======== Given data

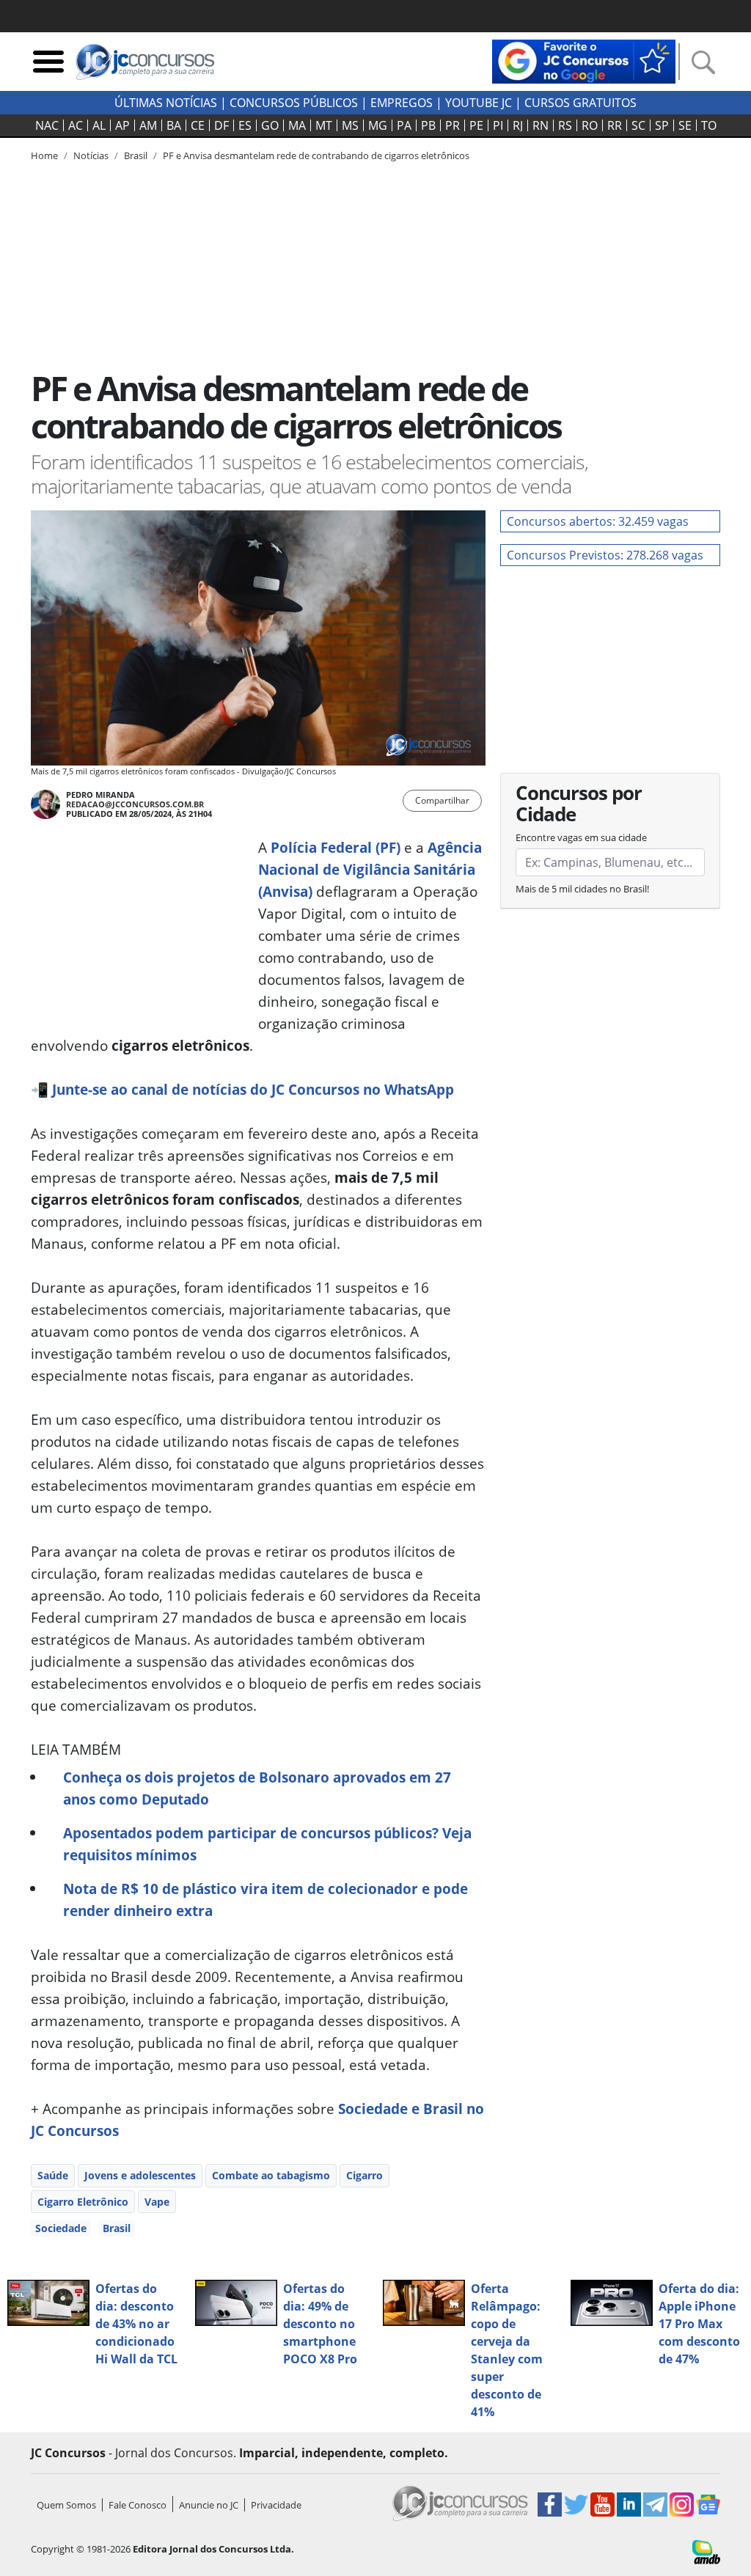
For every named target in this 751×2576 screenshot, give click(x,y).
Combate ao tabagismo (271, 2175)
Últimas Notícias (165, 103)
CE (198, 125)
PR (452, 125)
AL (99, 125)
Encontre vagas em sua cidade (581, 837)
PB (428, 125)
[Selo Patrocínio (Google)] (583, 60)
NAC (47, 125)
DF (221, 125)
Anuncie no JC (208, 2504)
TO (709, 125)
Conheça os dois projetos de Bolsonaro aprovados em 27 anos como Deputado (257, 1788)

================

*Exercise directions:*
With the pictures omitted, the entries are to be transcribed in full, exactly as they appear.

*Completed exercise:*
For every named target in this 751×2576 screenshot, give click(x,y).
Combate ao tabagismo (271, 2175)
Últimas Notícias (165, 103)
CE (198, 125)
PR (452, 125)
AL (99, 125)
Encontre vagas em sua cidade (581, 837)
PB (428, 125)
[Selo Patrocínio (Google)] (583, 60)
NAC (47, 125)
DF (221, 125)
Anuncie no JC (208, 2504)
TO (709, 125)
Conheça os dois projetos de Bolsonaro aprovados em 27 anos como Deputado (257, 1788)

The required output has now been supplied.